Researchers discover two bat species in India for the first time during Mizoram survey
Researchers have recorded two bat species in Mizoram for the first time in India. The findings extend their known range into South Asia and underline the region's biodiversity value.

- Researchers verified both bats using morphology, genetic analysis and echolocation data
- One species was found in Serchhip, the other in Reiek
- Glischropus bucephalus range now stretches roughly 670 km further west
A team of Indian and Hungarian researchers has recorded two bat species in India for the first time during biodiversity surveys in Mizoram, taking the country's known bat diversity to at least 138 species.
The study, led by researchers from the Zoological Survey of India (ZSI), Shillong, in collaboration with scientists from other Indian institutions and the Hungarian Natural History Museum, documented the first-ever occurrence of the Indo-Chinese thick-thumbed bat (Glischropus bucephalus) and the Indo-Chinese mouse-eared bat (Myotis indochinensis) in India.
Published in the journal Animal Taxonomy and Ecology, the findings significantly expand the known geographic range of both species from Southeast Asia into South Asia and highlight the biodiversity importance of Northeast India's forests.
The discoveries were made during extensive field surveys conducted across Mizoram between 2023 and 2025. Researchers confirmed the species through detailed morphological examinations, molecular genetic analyses and echolocation studies.
According to the study, Glischropus bucephalus was previously known only from Cambodia, Vietnam, Thailand and Myanmar. Its discovery in Mizoram's Serchhip district extends its known distribution about 670 km westward from its earlier westernmost recorded location in Myanmar.
Similarly, Myotis indochinensis, which had earlier been recorded only from Vietnam, Laos and southern China, was found in Reiek in Mizoram, extending its known range by nearly 1,300 km westward.
The researchers also suggested that a recently published genetic sequence from Bangladesh, currently assigned to another bat species, may actually belong to Myotis indochinensis. If confirmed, the finding would indicate that the species has a much wider distribution across South Asia than previously understood.

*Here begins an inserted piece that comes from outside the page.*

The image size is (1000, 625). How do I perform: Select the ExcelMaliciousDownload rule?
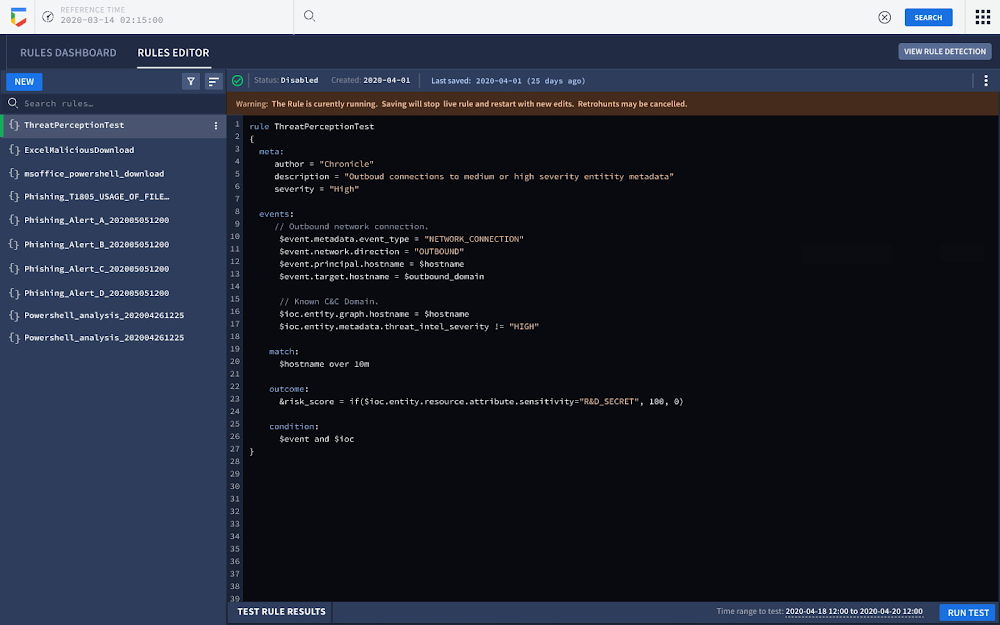[x=79, y=150]
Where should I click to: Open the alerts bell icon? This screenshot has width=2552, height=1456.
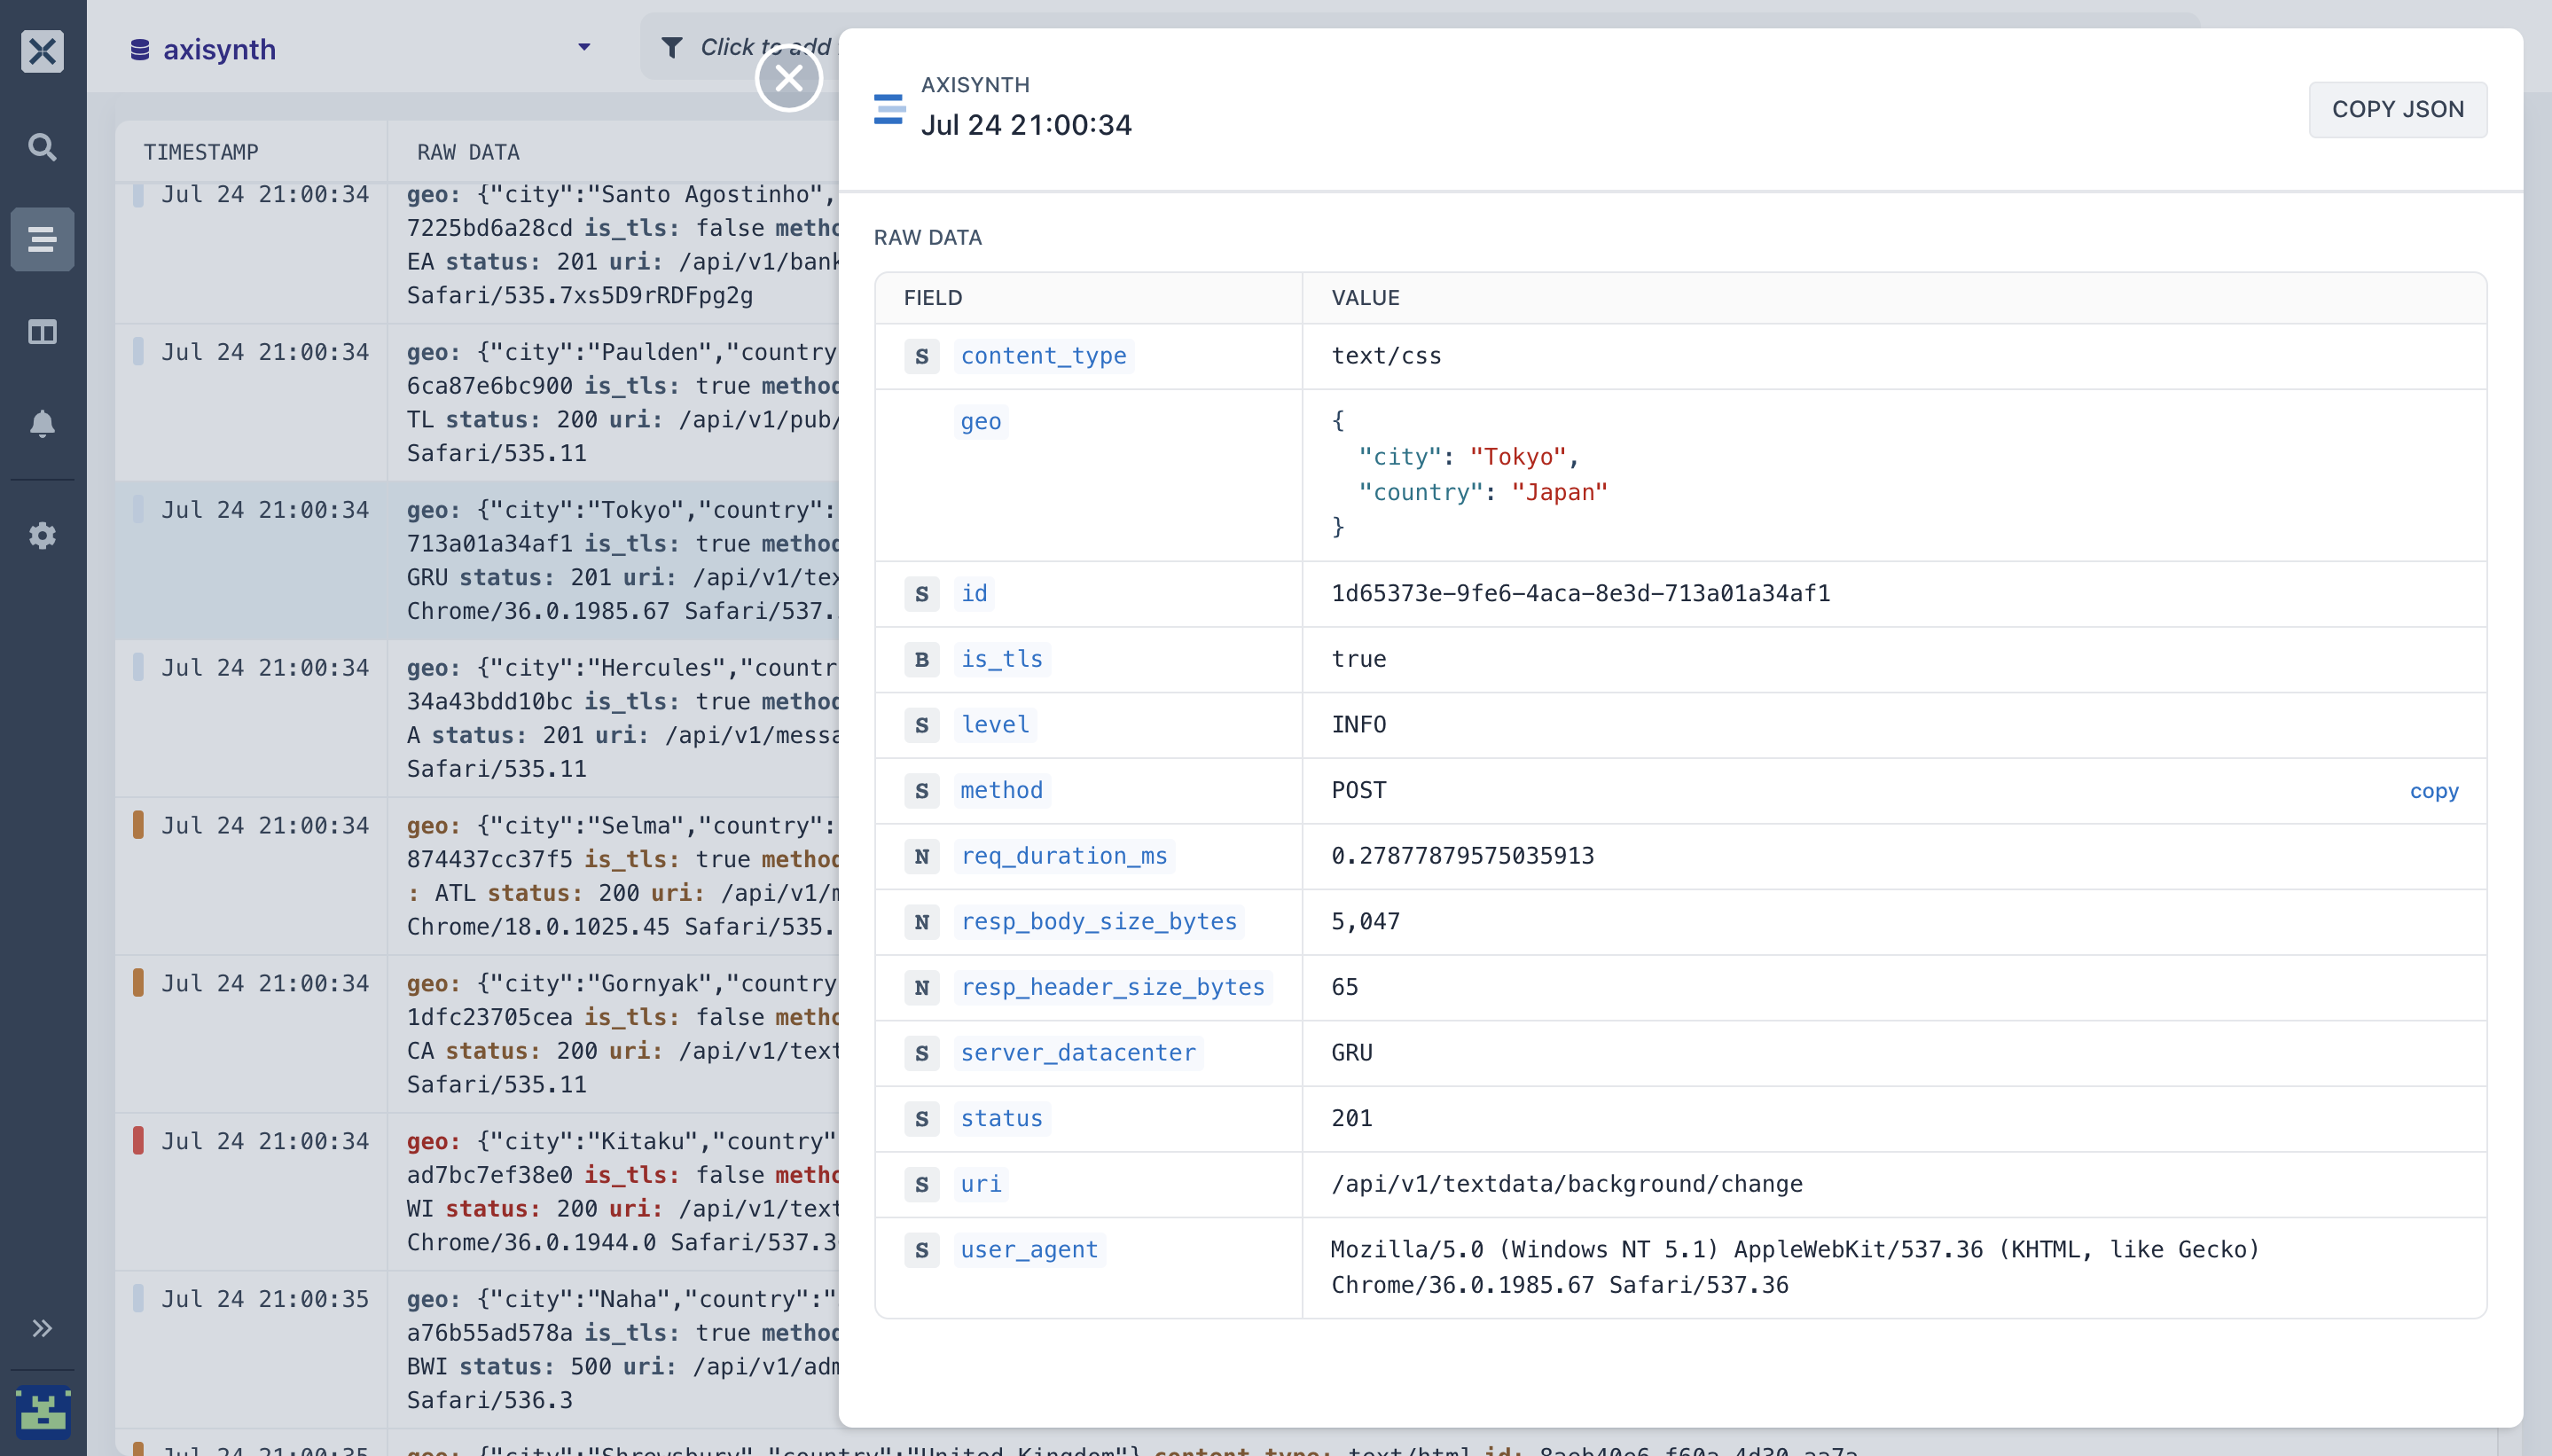[42, 423]
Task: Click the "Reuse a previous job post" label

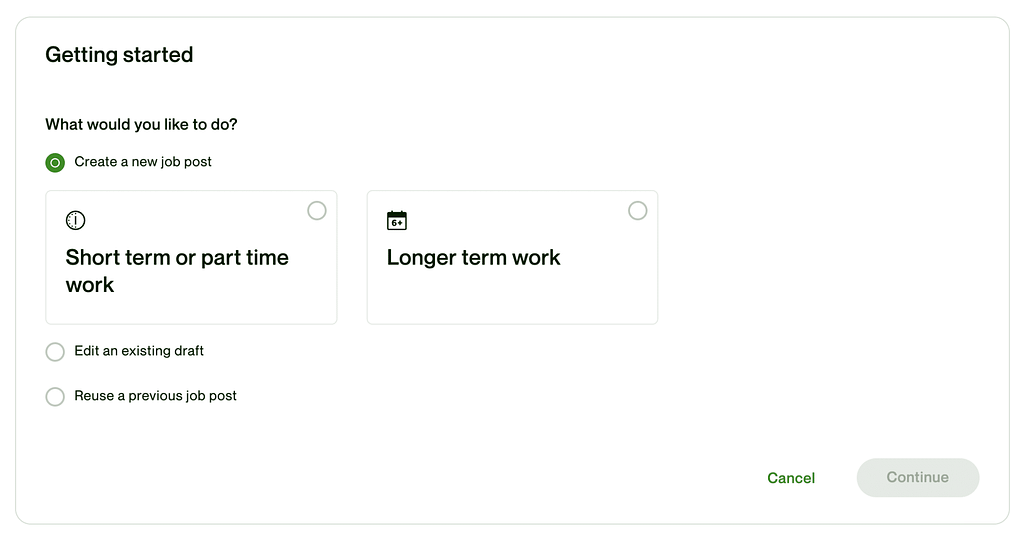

Lead researcher Uttam Saikia said Northeast India, located at the intersection of the Indian and Southeast Asian biogeographic regions, continues to reveal previously undocumented species and distribution patterns, underscoring the need for more intensive biodiversity surveys.
The study noted that the discoveries help bridge the "Wallacean Shortfall"—the lack of adequate information on the geographic distribution of species—which remains a major challenge for biodiversity conservation in ecologically rich but underexplored regions.